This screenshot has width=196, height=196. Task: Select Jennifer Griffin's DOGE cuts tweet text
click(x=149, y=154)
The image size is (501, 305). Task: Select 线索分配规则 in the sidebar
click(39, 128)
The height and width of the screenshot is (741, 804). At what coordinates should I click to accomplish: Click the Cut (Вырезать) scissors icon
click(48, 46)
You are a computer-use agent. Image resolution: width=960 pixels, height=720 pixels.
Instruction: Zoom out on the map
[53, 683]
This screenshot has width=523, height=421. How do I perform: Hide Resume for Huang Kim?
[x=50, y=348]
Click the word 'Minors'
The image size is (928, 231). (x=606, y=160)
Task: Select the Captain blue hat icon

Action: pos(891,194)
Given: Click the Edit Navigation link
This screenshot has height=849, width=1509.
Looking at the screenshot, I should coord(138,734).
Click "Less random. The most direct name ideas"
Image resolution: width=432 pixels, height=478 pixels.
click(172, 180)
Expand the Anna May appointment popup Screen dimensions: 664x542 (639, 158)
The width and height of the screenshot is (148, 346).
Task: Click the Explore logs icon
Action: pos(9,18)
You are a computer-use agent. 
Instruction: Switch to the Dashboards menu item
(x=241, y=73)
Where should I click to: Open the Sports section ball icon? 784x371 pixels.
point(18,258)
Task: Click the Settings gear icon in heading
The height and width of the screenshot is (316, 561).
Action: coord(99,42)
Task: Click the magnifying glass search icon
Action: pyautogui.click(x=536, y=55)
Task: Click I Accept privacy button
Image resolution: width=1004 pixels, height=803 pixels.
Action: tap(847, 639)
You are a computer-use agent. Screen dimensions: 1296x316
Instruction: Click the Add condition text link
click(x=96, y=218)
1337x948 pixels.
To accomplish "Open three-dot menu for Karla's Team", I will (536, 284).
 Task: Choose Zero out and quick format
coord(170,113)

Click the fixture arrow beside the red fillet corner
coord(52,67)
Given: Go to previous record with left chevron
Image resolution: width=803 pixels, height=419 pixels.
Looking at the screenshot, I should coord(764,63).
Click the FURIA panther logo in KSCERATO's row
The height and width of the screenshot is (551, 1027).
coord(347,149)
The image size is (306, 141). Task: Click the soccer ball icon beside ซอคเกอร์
:::::
> [What you are asked to do]
Looking at the data above, say how many lines include the string "agent" and add nothing.

> [Answer to this problem]
3